## TRECHO DO DOCUMENTO
'''

Américo Izidoro Angélico
quarta-feira, 14 de março de 2012
Sendo a despesa condominial uma
obrigação propter rem, conclui-se que tal não tem correspondência à dívida
líquida constante de instrumento público ou particular, justamente porque tais
instrumentos não são a fonte da obrigação condominial.
Com base no
disposto no art. 205 do Código Civil de
2002, tornou-se regra geral que o prazo prescricional, para a cobrança de cotas
condominiais, seria de dez anos, a contar da vigência daquele diploma legal.
Reza o artigo 205 do CC/2002:
"A prescrição ocorre em 10(dez) anos, quando a lei não lhe haja
fixado prazo menor".
A nova lei civil não distingue prazo para prescrição relativa às
pretensões reais ou pessoais, nem mesmo entre ausentes ou presentes na forma
anteriormente prevista no art. 177 do Código Civil de 1916.
Ao seu turno, as despesas condominiais são gastos realizados nas partes
de uso comum do condomínio, normalmente pagos por rateio entre os condôminos,
observada a proporcionalidade de suas quotas.
A questão da prescrição, relativamente às quotas condominiais, analisada
sob a vigência do Código Civil de 1916, apresentava-se pacificada, convergindo
doutrina e jurisprudência ao confirmarem a ocorrência da prescrição vintenária
na espécie.
Isso porque o Código Civil de 1916, em seu artigo 177 assim dispunha:
"As ações pessoais prescrevem, ordinariamente, em 20 (vinte) anos,
as reais em 10(dez), entre presentes, e entre ausentes em 15 (quinze) anos,
contados da data em que poderiam ter sido propostas".
Tal regramento era complementado pelo art. 179 do mesmo Codex
prescrevendo:
"Os casos de prescrição não previstos neste Código serão regulados,
quanto ao prazo, pelo artigo 177".
Desta forma, a sistemática disciplinada pelo revogado Diploma Civil,
determinava que excetuando-se os casos previstos no art. 178, que descrevia
hipóteses em que o lapso prescricional seria reduzido, podendo ser de 10 (dez)
dias, 15 (quinze) dias, dois (dois) meses, 3 (três) meses, 6 (seis) meses ou 5
(cinco) anos, e também o disposto em lei especial, todas as demais ações
pessoais prescreveriam em 20 (vinte) anos.
Como a lei
reguladora dos condomínios edilícios (lei 4.591/1964), não
continha norma disciplinando especialmente a questão da prescrição das quotas
condominiais, aplicava-se, por óbvio, a regra geral contida no art. 177 do
Código Civil de 1916, prescrevendo em 20 (vinte) anos a pretensão de cobrança
judicial das quotas condominiais em atraso, perecendo respectivo direito de
ação.
Inovando em relação à doutrina da prescrição, o novo Código Civil,
estabeleceu em seu art. 205, prazo único prescricional de 10 anos, não mais
diferenciando como fazia o Diploma anterior, as ações pessoais das ações reais
para o mister, e nestas últimas, não mais discriminando o lapso temporal entre
presentes e entre ausentes.

'''

## DADOS FORNECIDOS
'''

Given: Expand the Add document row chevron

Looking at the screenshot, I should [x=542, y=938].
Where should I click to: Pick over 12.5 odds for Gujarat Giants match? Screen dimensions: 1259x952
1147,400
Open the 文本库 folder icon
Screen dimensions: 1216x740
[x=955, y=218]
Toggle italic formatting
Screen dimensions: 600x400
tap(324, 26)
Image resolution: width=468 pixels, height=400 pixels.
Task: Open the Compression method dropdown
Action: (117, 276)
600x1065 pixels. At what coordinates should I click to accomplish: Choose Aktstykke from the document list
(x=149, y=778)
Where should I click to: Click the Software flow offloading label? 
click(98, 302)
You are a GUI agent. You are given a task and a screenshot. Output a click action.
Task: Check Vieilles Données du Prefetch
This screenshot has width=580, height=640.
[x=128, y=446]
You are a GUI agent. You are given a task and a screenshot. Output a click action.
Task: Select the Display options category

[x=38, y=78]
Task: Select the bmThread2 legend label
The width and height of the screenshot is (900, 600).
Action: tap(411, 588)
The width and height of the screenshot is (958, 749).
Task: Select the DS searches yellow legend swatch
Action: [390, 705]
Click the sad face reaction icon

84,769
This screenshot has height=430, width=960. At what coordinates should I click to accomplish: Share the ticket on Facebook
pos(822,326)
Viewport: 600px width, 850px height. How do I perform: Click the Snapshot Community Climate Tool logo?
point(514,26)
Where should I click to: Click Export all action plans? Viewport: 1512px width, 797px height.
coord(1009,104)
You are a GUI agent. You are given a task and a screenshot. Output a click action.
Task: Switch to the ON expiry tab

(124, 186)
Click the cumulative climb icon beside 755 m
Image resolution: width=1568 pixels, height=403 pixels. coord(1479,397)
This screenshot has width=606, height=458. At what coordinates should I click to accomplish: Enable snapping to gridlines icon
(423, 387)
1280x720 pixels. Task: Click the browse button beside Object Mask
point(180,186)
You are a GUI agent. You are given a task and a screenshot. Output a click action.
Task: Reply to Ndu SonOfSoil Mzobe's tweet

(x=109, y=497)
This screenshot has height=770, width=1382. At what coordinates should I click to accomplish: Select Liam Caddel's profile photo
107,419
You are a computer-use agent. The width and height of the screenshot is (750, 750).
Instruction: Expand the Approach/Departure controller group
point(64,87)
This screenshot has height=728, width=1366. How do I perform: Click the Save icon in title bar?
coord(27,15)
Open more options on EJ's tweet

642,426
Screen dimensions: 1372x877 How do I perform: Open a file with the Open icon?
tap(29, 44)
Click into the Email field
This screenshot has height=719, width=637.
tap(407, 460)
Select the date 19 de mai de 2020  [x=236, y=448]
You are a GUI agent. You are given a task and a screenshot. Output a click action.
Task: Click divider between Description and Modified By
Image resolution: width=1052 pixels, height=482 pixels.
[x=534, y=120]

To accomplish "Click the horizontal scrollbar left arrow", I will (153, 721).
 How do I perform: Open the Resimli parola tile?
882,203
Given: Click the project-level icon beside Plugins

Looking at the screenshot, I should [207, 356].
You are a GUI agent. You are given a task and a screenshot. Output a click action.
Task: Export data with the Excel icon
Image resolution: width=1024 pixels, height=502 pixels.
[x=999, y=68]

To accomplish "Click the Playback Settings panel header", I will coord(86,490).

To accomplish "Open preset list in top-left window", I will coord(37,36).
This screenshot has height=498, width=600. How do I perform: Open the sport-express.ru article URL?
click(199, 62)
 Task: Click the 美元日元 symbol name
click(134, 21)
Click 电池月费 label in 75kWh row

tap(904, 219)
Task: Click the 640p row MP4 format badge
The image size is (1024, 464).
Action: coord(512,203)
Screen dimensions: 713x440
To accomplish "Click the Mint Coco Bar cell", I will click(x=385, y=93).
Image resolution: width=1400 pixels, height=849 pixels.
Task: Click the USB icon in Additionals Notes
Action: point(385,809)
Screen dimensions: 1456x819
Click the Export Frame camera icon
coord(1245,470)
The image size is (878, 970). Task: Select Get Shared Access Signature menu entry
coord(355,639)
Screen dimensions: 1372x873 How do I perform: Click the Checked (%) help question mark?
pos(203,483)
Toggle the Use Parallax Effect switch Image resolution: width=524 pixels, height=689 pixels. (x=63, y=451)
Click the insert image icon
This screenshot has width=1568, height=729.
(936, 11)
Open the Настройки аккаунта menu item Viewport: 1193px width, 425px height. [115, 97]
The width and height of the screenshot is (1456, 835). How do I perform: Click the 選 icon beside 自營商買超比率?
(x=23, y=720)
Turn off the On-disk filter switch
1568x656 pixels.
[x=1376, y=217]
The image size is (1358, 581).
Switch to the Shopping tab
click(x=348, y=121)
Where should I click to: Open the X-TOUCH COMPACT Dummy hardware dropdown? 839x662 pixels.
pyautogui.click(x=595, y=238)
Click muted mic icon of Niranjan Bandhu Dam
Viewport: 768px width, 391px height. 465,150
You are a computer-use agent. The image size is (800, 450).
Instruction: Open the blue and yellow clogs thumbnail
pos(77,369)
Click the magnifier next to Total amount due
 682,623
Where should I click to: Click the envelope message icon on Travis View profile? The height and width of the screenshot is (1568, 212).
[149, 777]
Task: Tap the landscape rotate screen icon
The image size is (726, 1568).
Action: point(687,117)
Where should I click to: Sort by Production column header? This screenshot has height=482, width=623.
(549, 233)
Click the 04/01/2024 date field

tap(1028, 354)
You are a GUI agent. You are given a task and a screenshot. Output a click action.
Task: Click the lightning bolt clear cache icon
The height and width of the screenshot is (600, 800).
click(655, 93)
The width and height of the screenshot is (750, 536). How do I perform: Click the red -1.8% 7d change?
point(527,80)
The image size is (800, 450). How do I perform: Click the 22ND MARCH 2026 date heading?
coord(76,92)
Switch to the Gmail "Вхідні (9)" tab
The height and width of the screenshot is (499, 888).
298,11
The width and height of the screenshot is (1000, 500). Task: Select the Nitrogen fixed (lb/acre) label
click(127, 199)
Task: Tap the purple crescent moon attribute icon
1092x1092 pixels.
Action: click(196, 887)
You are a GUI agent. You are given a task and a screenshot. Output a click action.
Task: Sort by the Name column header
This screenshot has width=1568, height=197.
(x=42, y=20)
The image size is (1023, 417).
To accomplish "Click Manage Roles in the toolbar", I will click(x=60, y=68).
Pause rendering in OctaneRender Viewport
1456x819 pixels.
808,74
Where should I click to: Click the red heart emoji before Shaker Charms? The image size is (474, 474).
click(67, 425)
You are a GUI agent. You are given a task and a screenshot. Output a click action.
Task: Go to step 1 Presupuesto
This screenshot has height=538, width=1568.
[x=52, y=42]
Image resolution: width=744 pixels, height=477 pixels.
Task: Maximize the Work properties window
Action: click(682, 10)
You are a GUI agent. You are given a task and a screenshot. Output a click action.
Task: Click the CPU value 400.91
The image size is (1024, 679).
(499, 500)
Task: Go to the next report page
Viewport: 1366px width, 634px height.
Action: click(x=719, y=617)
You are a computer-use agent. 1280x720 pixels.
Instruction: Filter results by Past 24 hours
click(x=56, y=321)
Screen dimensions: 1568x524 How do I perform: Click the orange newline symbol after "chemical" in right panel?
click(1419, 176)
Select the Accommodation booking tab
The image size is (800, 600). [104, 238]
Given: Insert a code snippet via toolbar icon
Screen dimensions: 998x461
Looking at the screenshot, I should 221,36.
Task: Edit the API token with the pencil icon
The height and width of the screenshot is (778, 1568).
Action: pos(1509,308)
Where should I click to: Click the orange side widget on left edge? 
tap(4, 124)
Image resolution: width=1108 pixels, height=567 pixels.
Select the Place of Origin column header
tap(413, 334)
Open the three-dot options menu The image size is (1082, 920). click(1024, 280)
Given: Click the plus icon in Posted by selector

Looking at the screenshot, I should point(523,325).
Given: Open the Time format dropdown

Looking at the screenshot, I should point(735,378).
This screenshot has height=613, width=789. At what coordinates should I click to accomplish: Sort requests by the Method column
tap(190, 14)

'''

## INSTRUÇÕES E REQUISITOS
Informe, com base no trecho do documento, qual era o prazo prescricional para a cobrança judicial de quotas condominiais em atraso sob o Código Civil de 1916.

## RESPOSTA
Era de 20 (vinte) anos, pela regra geral do art. 177 do Código Civil de 1916.